One of the self-implementing and immediately effective provisions of the Sarbanes-Oxley Act is the Section 402 prohibition on personal loans to executives. This provision is sure to be one of the most debated provisions of the new law, in that it may have far-reaching and unintended consequences with respect to corporate compensation and benefits practices. As it is not possible at the present time to resolve, or even identify, all of the interpretive issues, public companies are well advised to review their current arrangements with executive officers and directors in light of the law in order to identify those questions that should be addressed in future rulemaking, SEC no-action letters or other interpretations. In the meantime, caution should be exercised with respect to the structuring of new arrangements with executive officers and directors, and to the modification or renewal of existing “personal loans.” Here is a sampling of some of the issues:
“Personal loan” is not defined, aside from the enumerated exceptions to the term. In this regard, can standard benefit arrangements be considered “personal loans”? For example, does the recently proposed tax treatment of certain collateral-assignment equity split-dollar insurance arrangements as loans bear on their possible status as “personal loans”? Is it a “personal loan” when a company accepts the undertaking of a third-party broker to pay an option exercise price in connection with a cashless exercise?
The law applies to a personal loan to “any director or executive officer (or the equivalent thereof).” Does the language of equivalency, which is unusual in the SEC lexicon, push beyond the ordinary definition of “executive officer,” which already requires a factual inquiry into the function of parent and subsidiary officers?
The prohibition relates to direct or indirect “extensions of credit.” The language is reminiscent of the margin rules under the 1934 Act. For those purposes, an “extension of credit” generally includes a guaranty. Given this fact and the background and purpose of the loan prohibition, companies should assume that guaranties are included within the prohibition.

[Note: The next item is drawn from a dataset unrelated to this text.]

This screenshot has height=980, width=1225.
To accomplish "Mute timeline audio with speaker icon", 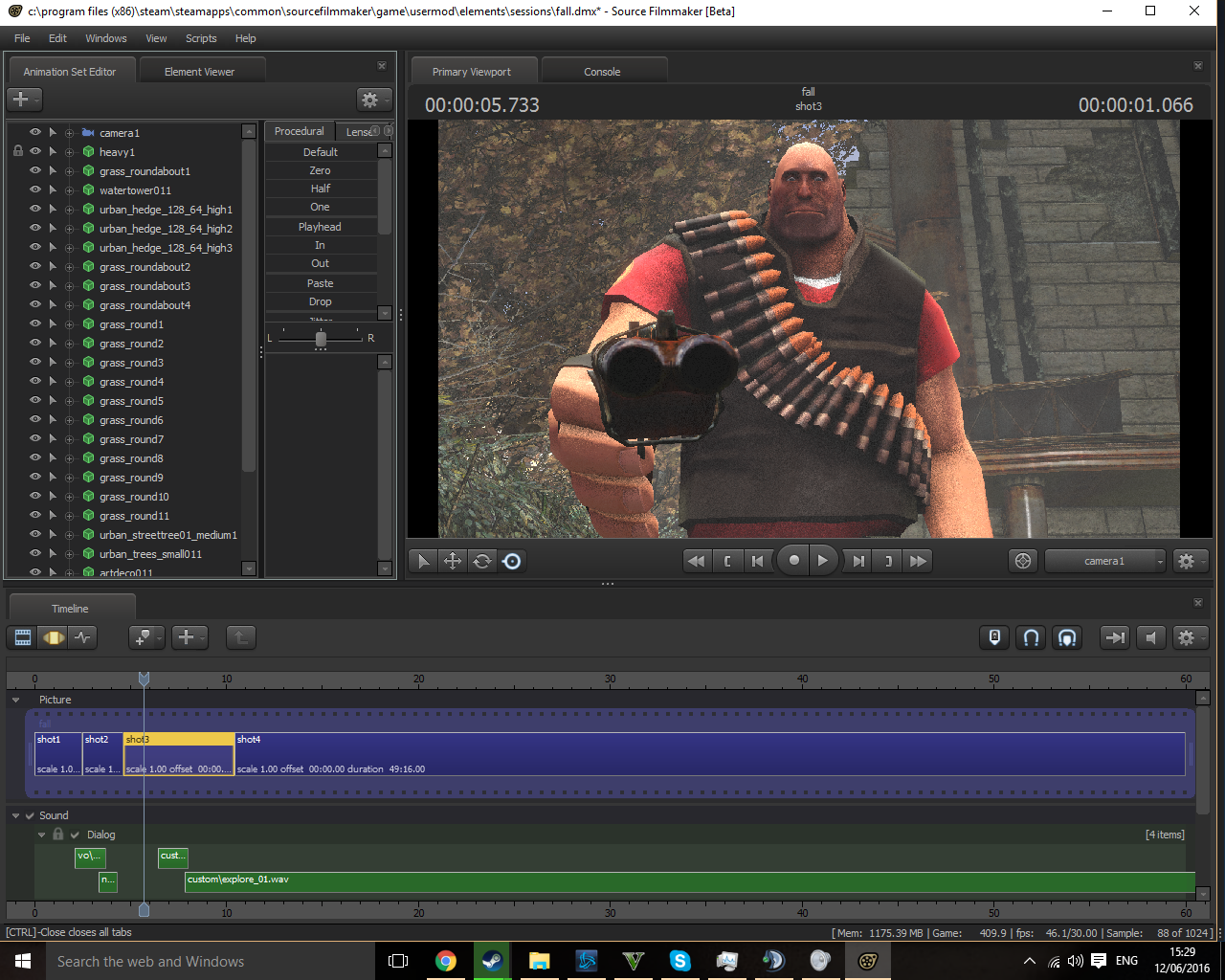I will point(1151,637).
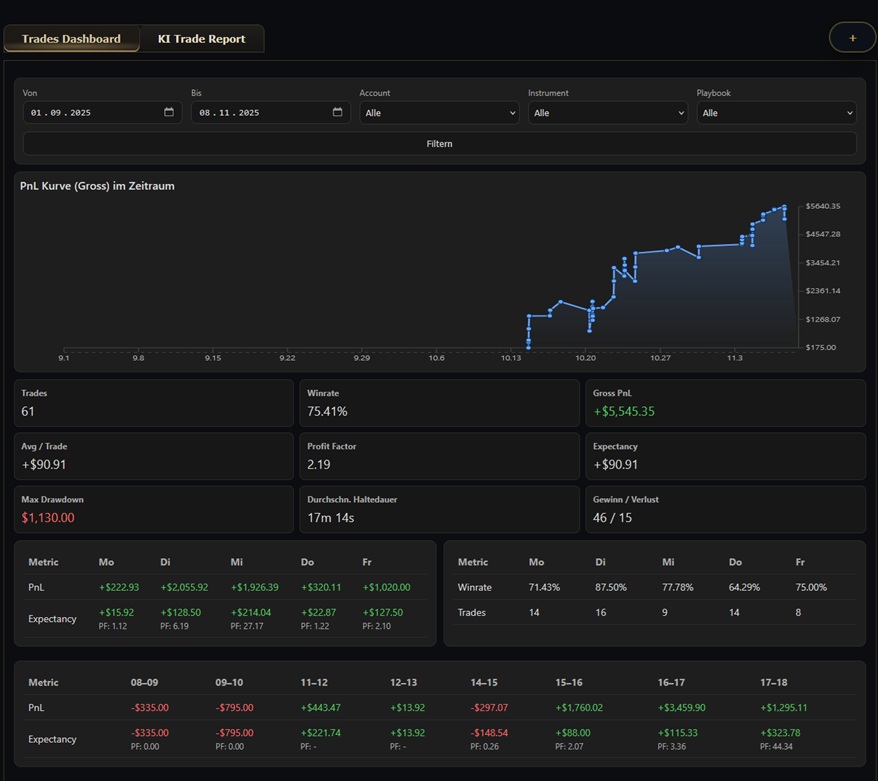The image size is (878, 781).
Task: Open the Instrument dropdown
Action: 608,112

Also prohibited are direct or indirect activities to “arrange” personal loans for executives. This is also a term found in the margin rules, where it has a broad meaning. Does arranging relate only to situations in which the company provides some consideration to the third-party lender for loans to company executives? Or does it also cover such actions as securing a single broker as the third-party lender in a cashless exercise program or introducing executives to personal lending officers at a bank which may or may not be a participant in the company’s credit? Does a company “arrange” when it works with a new third-party lender to transfer an executive’s credit, in light of the problems of maintaining “grandfathered” loans as noted below?
Personal loans outstanding on the date of enactment of the Act are “grandfathered,” provided that there is no subsequent “material modification” or “renewal.” Does a “material modification” include the company’s action to shorten the maturity or take additional collateral? For the time being, caution suggests the answer is “yes.” This being the case, the dynamics of many outstanding loans to executives to acquire company stock will change. Often these loans are provided on a demand, secured basis. If the value of the collateral falls, it is no longer possible for the company to maintain its position by taking additional collateral or otherwise restructuring the loan with required amortization under a term structure. In many situations this will put pressure on companies to collect on their loans to executives sooner than they would have otherwise done so. To be sure, this particular result is probably intended by the new law.
The above issues are simply illustrative. It is important to note that a wide variety of benefit arrangements can be analyzed as including personal loans. It is also important to note that the rigid grandfathering of existing loans is an imperfect solution, and companies may be well-advised to consider satisfactory ways of eliminating those loans now in favor of third-party credits.